The Department for Work and Pensions (DWP) faces mounting pressure to close a benefits loophole that allows EU citizens with settled status to claim UK unemployment benefits while living abroad, after Poland's government published a step-by-step guide encouraging its citizens to do so before leaving the UK.
Poland's 'Powroty' Website Urges Benefit Claims
The Polish government website 'Powroty' advises Poles to check their eligibility for DWP benefits before departing the UK, stating: "The UK unemployment benefit is higher than the equivalent benefit paid in Poland. It's important to apply for it before leaving. Once you return to Poland, you won't be able to start the benefits process." Under post-Brexit rules, EU citizens who obtained settled status before December 2020 can continue to receive DWP benefits in another EU country for up to three months while seeking work.
Political Reaction: 'Britain Has Become a Laughing Stock'
Helen Whately, the Conservative Shadow Work and Pensions Secretary, condemned the situation: "Britain has become world-renowned for our soft-touch benefits handouts. When other nations are advising their own citizens on how to game benefits in the UK, it is clear how desperately broken our system has become. We have become a laughing stock." She added that the Conservatives have vowed to end rules allowing foreign citizens to claim benefits to cut the ballooning benefits bill.

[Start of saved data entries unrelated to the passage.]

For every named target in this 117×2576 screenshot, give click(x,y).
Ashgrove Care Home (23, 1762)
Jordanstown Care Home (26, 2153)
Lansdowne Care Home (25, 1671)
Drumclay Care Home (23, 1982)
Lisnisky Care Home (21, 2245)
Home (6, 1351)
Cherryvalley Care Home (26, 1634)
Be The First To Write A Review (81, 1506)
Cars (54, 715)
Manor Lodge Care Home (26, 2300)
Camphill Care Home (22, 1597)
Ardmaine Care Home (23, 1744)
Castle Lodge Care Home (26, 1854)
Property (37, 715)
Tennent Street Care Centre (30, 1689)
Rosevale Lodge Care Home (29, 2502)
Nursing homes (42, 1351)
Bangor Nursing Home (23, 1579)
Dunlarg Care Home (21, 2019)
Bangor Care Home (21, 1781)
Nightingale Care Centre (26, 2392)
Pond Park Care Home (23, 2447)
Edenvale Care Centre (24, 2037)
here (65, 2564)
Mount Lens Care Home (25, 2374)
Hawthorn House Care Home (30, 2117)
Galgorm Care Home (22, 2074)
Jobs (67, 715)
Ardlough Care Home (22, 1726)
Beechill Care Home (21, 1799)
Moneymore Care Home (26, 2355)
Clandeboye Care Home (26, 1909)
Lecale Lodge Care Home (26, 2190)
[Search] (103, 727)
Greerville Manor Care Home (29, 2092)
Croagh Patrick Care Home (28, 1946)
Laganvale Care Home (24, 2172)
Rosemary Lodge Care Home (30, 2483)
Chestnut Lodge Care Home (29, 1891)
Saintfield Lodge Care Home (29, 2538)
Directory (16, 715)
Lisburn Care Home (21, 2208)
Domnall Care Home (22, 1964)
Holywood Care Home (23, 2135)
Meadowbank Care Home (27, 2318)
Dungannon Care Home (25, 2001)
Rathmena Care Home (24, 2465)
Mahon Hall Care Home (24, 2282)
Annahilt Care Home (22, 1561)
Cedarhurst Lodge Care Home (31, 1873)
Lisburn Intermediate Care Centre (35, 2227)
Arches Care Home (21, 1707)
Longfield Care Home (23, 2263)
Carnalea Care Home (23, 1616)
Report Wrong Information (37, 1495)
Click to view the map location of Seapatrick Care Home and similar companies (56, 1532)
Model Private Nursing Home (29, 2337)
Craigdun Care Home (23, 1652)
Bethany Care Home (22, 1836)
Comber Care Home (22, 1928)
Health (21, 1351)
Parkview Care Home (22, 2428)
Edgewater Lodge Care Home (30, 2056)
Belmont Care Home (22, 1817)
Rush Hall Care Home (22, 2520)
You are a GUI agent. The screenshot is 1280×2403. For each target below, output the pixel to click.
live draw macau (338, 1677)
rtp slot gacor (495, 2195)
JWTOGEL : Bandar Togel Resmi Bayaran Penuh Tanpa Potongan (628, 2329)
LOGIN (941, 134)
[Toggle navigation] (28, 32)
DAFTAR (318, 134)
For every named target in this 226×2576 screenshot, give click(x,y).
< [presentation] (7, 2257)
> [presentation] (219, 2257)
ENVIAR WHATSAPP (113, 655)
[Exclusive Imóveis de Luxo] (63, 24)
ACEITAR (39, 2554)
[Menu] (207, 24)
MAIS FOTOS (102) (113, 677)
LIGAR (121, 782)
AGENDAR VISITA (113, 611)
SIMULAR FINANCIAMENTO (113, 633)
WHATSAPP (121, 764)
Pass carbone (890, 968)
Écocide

Richard Tice, deputy leader of Reform UK, said: "This is yet another outrageous benefits abuse on British taxpayers. Reform will stop all this nonsense."
Public Outrage on Social Media
The revelation sparked fury online. One user on X wrote: "What a f***ing joke everyone… seriously… paying benefits for people not living in the UK." Another said: "We are an incredibly soft touch. Our political class have been stealing from us for decades." A third commented: "Firesale Britain: everything must go." A fourth added: "Always reassuring to know that the taxes you pay are put to good use…" Another user noted: "Thousands of Poles have already left UK since Brexit to enjoy better growth and wages in their own country; our system still offers some of them a soft landing payment on the way out. Britain isn't just a place you can earn and send money home from; it's now a place whose benefits can follow you home if you tick the right boxes. If that doesn't scream 'failing state with upside‑down incentives', what does?"
Government Response
A Labour Party government spokesman said: "The Withdrawal Agreement is a reciprocal arrangement negotiated by the previous government, and it is not a mechanism to maximise claims on British taxpayers."